Die Stadt Köln ging auf die Suche nach einem geeigneten Ort. Sie erhielt Unterstützung von dem Universalgelehrten Franz Ferdinand Wallraff (1748-1824). Wallraff war tief verwurzelt in Köln und verbunden mit seiner Stadt, Professor für Naturgeschichte, Botanik und Ästhetik an der Universität Köln, Kommunalpolitiker und Kunstsammler.

„Heute würde man vermutlich sagen, Wallraf war ein Messi“, witzelt Dr. Birgit Deckers. Denn Wallraf sammelte alles, was er aus aufgelösten Sammlungen, geschlossenen Klöstern und Kirchen ergattern konnte und lagerte es in seiner Wohnung. Sehr bald schon zeigte sich dann dort ein recht beengtes Wohnverhältnis!

Doch Wallraf fand einen Platz für den neuen Friedhof der mittelalterlichen Metropole – das ehemalige Leprosenheim an der Aachener Straße. Und damit war auch schon der richtige Name gefunden. Aus Hof d’r Maladen (französisch malade: krank), dem Hof der Leprakranken, soll Melaten entstanden sein.
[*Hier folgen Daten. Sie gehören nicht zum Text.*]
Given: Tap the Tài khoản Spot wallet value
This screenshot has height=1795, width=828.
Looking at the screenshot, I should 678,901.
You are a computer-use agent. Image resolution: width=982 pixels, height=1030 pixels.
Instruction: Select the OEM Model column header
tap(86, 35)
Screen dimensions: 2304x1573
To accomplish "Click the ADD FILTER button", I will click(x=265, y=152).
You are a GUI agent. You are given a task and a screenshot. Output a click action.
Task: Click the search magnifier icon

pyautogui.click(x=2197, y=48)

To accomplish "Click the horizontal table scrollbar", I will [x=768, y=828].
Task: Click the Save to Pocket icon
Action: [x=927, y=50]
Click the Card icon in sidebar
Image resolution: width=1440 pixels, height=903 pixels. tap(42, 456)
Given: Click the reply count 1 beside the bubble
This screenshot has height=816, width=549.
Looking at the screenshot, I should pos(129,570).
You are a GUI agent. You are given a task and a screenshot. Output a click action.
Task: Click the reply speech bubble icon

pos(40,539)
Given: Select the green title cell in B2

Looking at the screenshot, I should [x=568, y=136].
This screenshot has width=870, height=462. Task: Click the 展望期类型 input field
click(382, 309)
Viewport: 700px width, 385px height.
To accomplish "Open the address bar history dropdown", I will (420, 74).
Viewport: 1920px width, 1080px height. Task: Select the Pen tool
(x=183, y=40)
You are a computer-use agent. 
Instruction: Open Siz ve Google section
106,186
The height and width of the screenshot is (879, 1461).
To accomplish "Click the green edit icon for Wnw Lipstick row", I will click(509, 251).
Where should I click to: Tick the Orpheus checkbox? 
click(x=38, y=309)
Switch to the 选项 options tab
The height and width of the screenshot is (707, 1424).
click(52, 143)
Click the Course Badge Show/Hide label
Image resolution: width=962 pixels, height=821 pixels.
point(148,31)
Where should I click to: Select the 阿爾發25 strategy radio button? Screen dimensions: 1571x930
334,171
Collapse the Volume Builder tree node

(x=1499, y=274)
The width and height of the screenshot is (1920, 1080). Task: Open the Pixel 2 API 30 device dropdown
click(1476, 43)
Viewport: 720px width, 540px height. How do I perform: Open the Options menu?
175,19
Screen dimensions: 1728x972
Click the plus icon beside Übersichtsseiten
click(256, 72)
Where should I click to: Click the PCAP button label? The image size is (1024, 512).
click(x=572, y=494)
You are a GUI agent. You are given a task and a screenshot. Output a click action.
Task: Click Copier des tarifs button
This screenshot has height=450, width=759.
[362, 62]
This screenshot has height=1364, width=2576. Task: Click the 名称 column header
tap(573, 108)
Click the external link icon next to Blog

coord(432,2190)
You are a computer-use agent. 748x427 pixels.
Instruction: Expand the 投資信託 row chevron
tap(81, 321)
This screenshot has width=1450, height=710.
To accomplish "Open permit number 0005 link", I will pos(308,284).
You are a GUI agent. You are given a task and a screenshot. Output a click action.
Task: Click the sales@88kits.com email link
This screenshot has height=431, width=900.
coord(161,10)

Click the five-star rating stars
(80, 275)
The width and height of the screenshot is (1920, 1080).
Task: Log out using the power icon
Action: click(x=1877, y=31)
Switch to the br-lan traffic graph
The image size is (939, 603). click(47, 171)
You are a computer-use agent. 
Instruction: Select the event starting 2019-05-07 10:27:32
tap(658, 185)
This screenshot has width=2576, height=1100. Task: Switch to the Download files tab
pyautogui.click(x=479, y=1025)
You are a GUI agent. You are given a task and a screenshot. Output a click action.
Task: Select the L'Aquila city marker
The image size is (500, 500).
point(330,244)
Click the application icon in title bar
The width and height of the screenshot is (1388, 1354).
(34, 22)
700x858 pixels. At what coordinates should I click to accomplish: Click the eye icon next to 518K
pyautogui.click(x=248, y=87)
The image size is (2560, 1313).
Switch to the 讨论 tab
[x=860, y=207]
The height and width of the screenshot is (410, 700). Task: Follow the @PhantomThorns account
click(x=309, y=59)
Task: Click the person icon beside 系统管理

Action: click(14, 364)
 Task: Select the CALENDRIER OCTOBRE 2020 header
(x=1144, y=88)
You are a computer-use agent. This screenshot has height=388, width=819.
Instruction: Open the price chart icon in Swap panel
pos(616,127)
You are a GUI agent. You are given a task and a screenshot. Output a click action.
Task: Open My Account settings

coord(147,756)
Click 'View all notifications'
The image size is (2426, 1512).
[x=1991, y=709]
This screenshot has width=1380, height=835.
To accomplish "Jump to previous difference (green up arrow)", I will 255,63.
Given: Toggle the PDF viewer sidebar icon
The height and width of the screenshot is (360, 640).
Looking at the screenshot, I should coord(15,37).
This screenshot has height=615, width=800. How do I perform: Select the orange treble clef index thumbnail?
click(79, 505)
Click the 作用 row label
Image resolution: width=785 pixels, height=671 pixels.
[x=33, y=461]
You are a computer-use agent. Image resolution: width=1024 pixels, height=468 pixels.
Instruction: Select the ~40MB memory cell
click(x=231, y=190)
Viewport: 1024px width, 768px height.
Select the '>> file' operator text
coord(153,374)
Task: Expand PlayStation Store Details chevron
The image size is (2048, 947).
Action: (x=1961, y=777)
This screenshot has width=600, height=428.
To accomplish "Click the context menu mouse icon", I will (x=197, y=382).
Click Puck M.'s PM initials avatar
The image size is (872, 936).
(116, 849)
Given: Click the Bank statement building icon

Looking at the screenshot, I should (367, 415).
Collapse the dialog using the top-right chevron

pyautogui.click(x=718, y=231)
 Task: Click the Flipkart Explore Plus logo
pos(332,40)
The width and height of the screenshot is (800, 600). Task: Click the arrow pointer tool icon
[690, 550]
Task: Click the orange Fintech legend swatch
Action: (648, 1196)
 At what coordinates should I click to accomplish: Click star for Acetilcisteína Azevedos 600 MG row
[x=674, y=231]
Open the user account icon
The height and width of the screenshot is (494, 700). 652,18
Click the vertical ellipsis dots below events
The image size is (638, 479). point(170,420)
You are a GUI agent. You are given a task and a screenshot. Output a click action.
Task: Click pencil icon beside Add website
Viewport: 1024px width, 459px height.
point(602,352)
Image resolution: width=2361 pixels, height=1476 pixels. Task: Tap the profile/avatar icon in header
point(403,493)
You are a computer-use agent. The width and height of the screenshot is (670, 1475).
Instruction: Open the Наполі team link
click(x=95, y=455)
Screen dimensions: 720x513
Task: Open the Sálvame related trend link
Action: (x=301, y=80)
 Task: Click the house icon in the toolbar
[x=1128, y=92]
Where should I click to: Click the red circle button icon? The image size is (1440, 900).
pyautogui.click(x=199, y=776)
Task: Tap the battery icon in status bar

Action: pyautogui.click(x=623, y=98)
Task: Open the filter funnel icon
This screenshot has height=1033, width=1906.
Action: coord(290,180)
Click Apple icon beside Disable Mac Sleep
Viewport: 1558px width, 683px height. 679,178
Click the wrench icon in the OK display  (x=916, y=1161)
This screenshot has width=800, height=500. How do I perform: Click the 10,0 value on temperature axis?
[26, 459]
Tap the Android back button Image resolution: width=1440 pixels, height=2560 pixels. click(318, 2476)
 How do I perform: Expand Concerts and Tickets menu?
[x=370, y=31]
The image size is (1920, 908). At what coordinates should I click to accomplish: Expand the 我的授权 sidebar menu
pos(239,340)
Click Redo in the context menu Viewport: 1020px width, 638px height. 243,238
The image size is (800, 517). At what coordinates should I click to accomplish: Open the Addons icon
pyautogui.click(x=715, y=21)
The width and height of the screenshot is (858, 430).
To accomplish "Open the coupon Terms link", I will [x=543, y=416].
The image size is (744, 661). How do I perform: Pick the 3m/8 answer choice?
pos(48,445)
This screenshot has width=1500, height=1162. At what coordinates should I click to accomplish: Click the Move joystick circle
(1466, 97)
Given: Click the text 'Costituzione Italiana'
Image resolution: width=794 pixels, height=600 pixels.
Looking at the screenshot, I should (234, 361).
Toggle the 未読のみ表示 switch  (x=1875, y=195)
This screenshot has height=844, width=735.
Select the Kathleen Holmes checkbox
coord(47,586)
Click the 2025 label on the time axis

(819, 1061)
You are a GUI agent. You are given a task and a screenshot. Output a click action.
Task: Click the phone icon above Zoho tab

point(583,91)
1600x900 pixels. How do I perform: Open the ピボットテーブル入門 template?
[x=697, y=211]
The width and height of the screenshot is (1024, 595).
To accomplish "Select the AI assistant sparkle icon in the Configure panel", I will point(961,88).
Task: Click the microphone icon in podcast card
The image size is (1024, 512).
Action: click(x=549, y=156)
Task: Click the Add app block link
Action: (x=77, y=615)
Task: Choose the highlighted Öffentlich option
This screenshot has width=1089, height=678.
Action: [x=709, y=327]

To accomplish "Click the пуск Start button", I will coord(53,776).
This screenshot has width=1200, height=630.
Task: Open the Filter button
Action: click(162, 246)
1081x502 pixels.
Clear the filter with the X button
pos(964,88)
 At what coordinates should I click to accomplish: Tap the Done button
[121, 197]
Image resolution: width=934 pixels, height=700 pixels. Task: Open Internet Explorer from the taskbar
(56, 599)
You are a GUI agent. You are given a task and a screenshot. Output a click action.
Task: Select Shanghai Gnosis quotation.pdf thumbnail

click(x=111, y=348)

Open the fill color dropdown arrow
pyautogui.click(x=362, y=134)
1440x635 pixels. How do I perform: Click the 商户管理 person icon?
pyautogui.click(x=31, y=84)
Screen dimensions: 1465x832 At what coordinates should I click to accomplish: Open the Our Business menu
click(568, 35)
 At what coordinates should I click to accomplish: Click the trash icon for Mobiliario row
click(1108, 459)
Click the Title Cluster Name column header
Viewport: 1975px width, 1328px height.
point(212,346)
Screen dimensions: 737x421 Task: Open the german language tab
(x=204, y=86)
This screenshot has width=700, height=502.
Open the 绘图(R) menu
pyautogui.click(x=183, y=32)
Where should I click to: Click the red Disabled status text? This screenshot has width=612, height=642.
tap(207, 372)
Nach anderen Aussagen ging der Begriff aus dem lateinischen male habitus für Leprosorien (Lepra-Kranke) hervor.

Melaten: Ein Ort der Besinnlichkeit

Der Tod ist Teil unseres Lebens. Franz Ferdinand Wallraf suchte nicht irgendeinen Friedhof. Er wollte einen Raum schaffen, an dem die Menschen zur Ruhe fanden – auch die Lebenden. Einen Ort der Schönheit, der Besinnlichkeit.

Er wollte einen öffentlichen Raum begrün(d)en, an dem sich alle erfreuen konnten und an dem nicht die Trauer um die Verstorbenen im Vordergrund stehen sollte. Er fand ihn in Melaten und bis heute verstehen die Menschen seine Botschaft und setzen sie um.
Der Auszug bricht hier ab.